■ PROVIDED RECORDS
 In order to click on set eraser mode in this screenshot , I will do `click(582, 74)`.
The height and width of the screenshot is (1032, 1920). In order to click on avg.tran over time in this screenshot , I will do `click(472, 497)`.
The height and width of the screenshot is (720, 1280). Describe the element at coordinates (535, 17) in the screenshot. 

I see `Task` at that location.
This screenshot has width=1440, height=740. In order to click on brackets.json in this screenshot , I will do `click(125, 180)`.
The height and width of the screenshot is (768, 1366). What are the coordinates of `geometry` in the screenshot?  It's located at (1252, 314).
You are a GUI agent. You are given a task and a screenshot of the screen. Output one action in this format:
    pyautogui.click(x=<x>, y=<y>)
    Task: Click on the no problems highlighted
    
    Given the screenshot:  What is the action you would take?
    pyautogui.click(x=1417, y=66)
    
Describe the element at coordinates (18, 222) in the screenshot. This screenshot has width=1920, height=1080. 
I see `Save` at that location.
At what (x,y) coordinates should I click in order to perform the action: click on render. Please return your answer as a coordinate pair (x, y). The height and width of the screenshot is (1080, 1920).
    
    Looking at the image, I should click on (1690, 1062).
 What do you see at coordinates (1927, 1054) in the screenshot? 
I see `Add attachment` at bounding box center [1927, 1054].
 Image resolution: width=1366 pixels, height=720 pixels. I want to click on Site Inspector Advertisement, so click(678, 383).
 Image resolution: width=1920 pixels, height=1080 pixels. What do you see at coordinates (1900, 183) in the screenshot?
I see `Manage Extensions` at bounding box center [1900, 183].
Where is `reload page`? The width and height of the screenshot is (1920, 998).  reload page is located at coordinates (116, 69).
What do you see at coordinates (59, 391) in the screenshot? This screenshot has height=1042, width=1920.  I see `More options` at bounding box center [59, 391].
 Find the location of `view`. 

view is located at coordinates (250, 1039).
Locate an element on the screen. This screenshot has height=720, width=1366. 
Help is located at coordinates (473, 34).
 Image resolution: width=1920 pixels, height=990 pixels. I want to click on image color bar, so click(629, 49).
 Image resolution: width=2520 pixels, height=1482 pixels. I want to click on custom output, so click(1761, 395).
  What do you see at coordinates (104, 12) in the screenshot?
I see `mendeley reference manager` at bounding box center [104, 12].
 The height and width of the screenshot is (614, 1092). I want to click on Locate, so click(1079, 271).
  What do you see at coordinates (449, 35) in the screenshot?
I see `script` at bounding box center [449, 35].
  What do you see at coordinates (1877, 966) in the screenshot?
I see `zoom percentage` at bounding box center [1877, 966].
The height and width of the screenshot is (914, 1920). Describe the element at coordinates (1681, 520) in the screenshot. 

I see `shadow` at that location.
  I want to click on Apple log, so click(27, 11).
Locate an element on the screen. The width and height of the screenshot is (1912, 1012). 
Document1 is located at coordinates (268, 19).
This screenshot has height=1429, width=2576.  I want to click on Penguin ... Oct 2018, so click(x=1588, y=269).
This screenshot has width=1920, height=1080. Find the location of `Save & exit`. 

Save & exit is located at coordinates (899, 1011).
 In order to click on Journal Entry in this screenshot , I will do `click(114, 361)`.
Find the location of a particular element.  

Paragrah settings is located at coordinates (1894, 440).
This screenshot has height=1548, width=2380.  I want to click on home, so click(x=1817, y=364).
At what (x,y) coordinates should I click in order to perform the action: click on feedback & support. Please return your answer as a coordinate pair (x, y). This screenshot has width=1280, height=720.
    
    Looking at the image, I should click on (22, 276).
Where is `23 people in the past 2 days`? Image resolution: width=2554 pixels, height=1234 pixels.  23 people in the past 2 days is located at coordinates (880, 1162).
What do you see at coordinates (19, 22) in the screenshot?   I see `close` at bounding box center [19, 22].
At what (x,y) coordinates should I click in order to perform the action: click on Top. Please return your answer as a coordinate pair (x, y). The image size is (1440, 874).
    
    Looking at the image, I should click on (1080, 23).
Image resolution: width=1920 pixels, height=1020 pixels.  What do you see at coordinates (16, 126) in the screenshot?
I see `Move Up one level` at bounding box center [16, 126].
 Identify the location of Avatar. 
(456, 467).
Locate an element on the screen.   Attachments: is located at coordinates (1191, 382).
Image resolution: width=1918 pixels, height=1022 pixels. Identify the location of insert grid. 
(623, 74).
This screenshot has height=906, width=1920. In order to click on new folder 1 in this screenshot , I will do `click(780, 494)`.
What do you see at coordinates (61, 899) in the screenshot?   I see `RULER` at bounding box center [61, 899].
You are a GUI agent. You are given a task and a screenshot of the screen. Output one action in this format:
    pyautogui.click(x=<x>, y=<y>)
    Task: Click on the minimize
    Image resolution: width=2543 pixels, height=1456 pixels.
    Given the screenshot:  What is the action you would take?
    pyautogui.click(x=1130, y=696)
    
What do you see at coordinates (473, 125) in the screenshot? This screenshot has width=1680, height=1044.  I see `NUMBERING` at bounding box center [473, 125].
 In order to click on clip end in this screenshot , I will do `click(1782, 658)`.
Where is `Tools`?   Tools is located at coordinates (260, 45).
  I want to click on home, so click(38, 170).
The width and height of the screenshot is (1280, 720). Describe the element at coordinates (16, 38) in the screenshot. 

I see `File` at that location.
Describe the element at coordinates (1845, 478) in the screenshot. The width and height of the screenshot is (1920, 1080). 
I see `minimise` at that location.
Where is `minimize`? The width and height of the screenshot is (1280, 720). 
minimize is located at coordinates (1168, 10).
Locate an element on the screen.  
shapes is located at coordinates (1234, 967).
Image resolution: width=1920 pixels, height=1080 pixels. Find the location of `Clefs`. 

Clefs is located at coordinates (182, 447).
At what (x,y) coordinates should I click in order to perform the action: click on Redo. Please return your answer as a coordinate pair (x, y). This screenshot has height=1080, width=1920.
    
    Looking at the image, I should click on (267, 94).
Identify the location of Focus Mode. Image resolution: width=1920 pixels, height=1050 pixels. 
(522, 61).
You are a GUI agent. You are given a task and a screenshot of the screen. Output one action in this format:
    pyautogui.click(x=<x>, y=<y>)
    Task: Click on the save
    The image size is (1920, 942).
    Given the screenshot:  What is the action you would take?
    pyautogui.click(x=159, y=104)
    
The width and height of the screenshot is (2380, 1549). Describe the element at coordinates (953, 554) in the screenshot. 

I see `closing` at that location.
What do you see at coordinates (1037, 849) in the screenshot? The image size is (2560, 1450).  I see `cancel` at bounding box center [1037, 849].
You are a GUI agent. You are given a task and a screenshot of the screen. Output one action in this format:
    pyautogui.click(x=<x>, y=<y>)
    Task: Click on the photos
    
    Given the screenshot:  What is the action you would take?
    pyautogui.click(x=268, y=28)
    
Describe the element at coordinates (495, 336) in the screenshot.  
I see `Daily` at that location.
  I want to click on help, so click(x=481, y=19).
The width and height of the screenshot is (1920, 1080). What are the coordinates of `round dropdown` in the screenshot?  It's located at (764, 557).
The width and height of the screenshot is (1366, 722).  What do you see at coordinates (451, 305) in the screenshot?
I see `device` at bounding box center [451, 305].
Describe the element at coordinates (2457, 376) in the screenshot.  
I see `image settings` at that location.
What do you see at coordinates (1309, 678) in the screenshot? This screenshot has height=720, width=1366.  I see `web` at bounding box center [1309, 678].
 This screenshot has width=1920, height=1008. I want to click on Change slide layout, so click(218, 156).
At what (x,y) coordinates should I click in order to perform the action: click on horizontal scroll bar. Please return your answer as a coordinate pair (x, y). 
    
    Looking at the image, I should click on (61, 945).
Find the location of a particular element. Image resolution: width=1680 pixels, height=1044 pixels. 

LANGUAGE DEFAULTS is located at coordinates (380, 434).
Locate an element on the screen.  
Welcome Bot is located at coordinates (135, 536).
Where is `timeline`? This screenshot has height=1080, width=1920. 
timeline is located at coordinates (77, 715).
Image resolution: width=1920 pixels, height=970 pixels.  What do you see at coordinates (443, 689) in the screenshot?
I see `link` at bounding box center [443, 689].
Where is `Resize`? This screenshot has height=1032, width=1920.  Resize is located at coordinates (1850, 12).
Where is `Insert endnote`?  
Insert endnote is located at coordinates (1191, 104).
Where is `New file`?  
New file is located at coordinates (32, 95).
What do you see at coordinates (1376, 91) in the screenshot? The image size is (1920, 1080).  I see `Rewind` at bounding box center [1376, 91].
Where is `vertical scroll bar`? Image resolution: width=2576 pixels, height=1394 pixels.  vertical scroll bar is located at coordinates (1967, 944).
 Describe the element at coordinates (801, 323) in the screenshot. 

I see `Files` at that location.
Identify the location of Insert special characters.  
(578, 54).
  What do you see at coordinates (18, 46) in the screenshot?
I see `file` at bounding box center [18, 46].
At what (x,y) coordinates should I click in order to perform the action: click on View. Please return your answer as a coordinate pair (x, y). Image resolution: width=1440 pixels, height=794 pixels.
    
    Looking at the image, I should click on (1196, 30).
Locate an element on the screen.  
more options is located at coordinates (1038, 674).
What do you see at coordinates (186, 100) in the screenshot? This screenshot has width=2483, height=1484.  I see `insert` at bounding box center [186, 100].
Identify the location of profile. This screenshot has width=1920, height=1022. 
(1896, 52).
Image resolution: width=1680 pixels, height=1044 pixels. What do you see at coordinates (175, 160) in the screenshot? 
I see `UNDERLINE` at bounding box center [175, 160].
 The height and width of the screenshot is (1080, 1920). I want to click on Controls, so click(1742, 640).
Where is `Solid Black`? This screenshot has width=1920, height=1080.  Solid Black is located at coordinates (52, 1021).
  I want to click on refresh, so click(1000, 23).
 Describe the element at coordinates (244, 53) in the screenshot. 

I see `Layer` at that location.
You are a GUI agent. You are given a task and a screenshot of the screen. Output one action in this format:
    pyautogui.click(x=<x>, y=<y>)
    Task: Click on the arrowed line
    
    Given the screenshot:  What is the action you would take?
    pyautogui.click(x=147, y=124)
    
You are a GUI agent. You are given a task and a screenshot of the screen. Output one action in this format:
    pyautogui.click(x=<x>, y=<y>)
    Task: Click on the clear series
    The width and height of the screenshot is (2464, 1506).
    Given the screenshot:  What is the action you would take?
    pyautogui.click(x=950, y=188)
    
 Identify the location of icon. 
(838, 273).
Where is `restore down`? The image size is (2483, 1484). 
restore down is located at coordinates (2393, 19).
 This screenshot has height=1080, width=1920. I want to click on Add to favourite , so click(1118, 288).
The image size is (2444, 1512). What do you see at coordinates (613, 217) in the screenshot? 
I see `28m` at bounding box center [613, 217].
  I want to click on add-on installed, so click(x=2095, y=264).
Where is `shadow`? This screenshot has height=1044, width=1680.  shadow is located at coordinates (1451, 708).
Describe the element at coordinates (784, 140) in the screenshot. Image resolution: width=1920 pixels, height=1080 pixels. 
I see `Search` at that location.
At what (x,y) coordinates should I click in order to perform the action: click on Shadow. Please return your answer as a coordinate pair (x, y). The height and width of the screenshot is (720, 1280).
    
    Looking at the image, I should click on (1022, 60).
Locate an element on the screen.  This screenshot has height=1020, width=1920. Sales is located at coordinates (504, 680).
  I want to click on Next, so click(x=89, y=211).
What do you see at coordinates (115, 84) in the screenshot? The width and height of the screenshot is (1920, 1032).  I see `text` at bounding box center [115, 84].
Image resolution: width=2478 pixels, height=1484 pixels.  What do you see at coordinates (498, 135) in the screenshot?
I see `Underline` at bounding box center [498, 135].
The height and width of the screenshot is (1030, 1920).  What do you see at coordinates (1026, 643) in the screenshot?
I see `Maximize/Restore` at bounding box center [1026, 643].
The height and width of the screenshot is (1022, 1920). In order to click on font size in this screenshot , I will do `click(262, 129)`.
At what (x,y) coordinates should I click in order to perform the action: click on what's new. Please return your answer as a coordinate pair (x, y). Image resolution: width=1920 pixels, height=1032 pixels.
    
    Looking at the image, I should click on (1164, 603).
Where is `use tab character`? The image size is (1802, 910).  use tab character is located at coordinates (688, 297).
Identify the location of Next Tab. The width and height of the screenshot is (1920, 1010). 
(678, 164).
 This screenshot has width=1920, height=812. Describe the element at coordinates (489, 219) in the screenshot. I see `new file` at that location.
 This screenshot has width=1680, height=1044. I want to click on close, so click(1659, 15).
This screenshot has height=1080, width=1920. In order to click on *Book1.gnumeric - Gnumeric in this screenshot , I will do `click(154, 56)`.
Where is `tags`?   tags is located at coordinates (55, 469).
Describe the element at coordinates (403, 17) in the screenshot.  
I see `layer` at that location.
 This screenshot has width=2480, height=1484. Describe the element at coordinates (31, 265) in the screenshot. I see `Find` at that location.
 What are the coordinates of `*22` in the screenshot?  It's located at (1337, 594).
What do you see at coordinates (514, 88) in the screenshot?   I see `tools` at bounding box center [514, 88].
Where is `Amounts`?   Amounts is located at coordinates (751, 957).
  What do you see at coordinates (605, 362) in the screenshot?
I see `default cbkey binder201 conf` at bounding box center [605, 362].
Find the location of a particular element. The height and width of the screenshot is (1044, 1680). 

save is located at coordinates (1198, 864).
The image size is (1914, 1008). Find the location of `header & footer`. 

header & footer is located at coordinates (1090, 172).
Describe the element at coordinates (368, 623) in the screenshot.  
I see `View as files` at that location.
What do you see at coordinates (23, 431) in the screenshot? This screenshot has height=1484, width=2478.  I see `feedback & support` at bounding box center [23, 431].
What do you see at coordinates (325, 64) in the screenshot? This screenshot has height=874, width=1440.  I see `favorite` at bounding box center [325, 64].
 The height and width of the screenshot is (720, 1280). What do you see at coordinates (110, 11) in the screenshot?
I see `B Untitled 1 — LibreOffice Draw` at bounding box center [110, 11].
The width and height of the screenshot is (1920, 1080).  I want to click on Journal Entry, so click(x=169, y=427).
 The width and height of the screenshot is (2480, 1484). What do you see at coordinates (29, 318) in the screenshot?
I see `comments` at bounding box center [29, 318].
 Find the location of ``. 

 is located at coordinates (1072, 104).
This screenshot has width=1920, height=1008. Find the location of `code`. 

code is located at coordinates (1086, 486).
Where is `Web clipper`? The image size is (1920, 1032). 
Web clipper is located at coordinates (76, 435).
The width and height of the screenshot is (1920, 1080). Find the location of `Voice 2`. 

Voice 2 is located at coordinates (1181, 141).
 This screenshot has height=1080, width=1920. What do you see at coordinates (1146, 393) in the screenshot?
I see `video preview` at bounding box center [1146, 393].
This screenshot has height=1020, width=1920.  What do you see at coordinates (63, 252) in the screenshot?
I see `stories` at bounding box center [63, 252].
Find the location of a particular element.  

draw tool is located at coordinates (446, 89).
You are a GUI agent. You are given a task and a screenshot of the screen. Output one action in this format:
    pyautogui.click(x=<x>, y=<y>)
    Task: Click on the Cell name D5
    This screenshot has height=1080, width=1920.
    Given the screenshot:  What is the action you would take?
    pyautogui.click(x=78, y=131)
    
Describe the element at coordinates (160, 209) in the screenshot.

■ WHAT IS NEEDED
Reproduce the lines word for word, from the start of the records through the line containing "The height and width of the screenshot is (768, 1366).", including both ends.

■ TASK RESPONSE
 In order to click on set eraser mode in this screenshot , I will do `click(582, 74)`.
The height and width of the screenshot is (1032, 1920). In order to click on avg.tran over time in this screenshot , I will do `click(472, 497)`.
The height and width of the screenshot is (720, 1280). Describe the element at coordinates (535, 17) in the screenshot. 

I see `Task` at that location.
This screenshot has width=1440, height=740. In order to click on brackets.json in this screenshot , I will do `click(125, 180)`.
The height and width of the screenshot is (768, 1366). What are the coordinates of `geometry` in the screenshot?  It's located at (1252, 314).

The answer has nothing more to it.